Blind Assignment for Blockchain Extension (BABE) is the block production mechanism used by Polkadot. This runs between validator nodes and determines the authors of new blocks. BABE assigns block production slots validators according to stake, and also makes use of Polkadot’s randomness cycle. This cycle means validators in Polkadot participate in a lottery in every slot that tells them whether they are the block producer candidate for the slot or not. Slots are discrete units of time, generally six seconds in length. Because of the randomness mechanism, multiple validators can be candidates for the same slot, however, at other times, a slot could be empty, resulting in inconsistent block time.
Semi Anonymous Sortition of Staked Assignees For Fixed-time Rhythmic Assignment of Slots (SASSAFRAS) is an extension of BABE and acts as a constant-time block production protocol. This approach attempts to address some of the shortcomings of BABE, ensuring that one block is produced with time-constant intervals, and utilizes zk-SNARKS to construct a ring-VRF.
GHOST-based Recursive Ancestor Deriving Prefix Agreement is the finality gadget for Polkadot, similar to Ethereum’s Casper FFG, and is designed to give stronger and quicker guarantees to the finality of blocks. This means that the finality of blocks cannot be reverted after some process of Byzantine agreements has taken place, and the notion of irreversible consensus is known as provable finality.
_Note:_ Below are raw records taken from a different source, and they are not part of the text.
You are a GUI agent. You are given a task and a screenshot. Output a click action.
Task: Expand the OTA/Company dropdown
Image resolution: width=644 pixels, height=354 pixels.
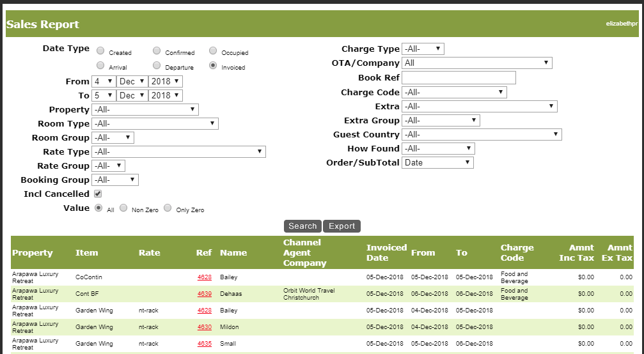pyautogui.click(x=476, y=63)
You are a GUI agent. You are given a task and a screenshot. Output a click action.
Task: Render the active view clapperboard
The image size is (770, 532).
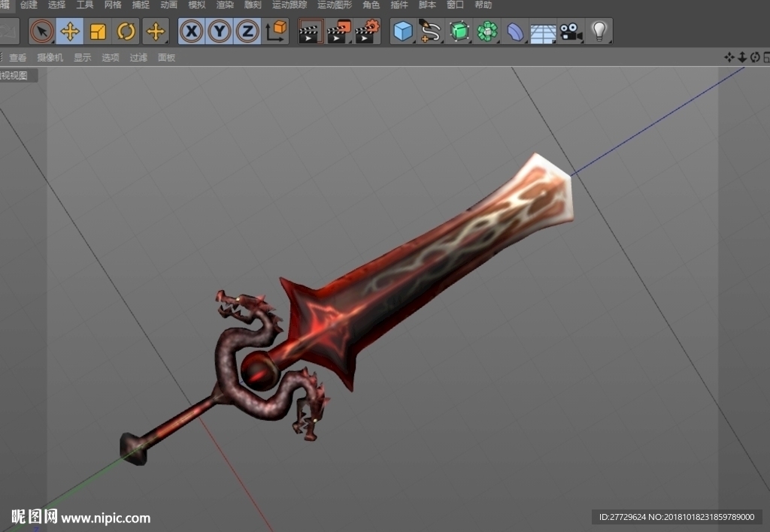click(x=311, y=32)
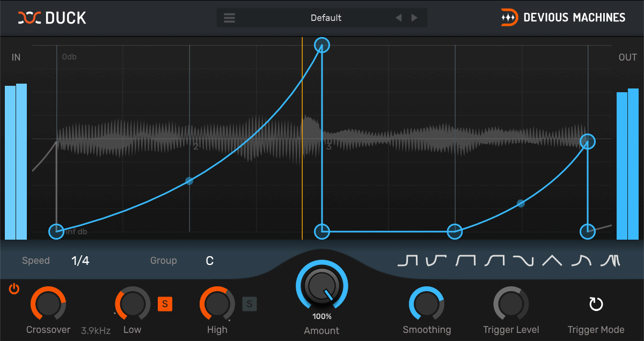Click the Devious Machines logo
This screenshot has width=644, height=341.
click(562, 17)
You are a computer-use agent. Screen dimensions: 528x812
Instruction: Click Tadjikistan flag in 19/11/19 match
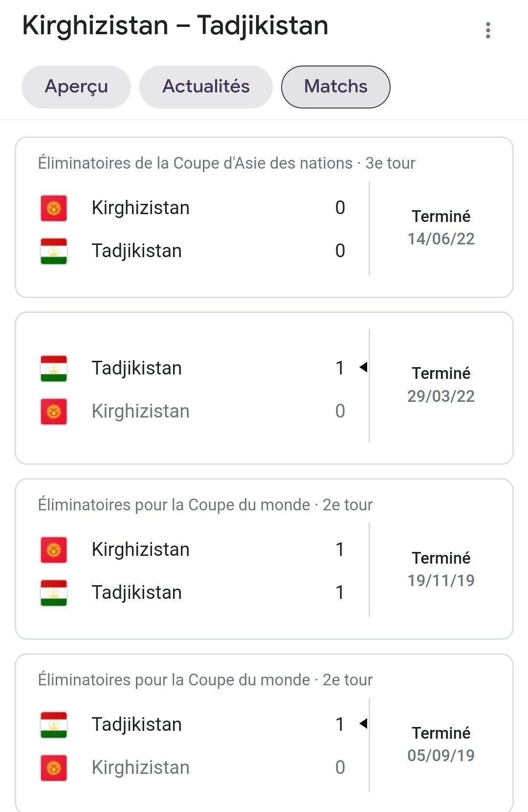tap(54, 593)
In the paper on GRANDPA, the consensus is phrased as such:
We say oracle A in a protocol is eventually consistent if it returns the same value to all participants after some unspecified time.
In 2016, while working on an Ethereum specification for sharding, Gavin Wood began working on a whitepaper describing a heterogeneous multi-chain framework that would become the Polkadot protocol. The original whitepaper was published in October of that year, but the project would not start until 2017 when it raised funds through an initial coin offering.
Gavin Wood founded Polkadot with Robert Habermeier and Peter Czaban, and the project was supported by Wood’s associated organizations, namely Web3 Foundation, of which he is the president, and Parity Technologies. Gavin Wood is also known for creating the smart contract coding language Solidity and has been credited with creating the term Web3. Robert Habermeier is a Thiel Fellow and blockchain researcher and developer. Peter Czaban is a former Technology Director of the Web3 Foundation and has worked across the financial technology industry.
Out of this, Polkadot was developed, initially through Web3 Foundation’s contracting of Parity Technologies to develop the first implementations of Polkadot. However, the Polkadot project is an open-source project with anyone able to contribute to the development of the platform. In addition to the open-source community, Web3 Foundation employs researchers and community administrators to further develop the platform.
After the company’s successful 2017 ICO, and after unfortunate events that led to the company losing half the raised funds, Polkadot continued. These unfortunate events were linked to the vulnerability found in the Parity wallet, developed by Parity Technologies, which affected Polkadot’s assets.
The company conducted two private sales, in 2019 and 2020, to raise further funds after the loss. As well, In August 2020, the DOT token was redenominated by a factor of 100, and holders of the DOT token received 100 new tokens for they held. This meant for a person who purchased DOT at the initial $30 price in 2017, they now held 100 DOT tokens priced at $6, for a total value of $600.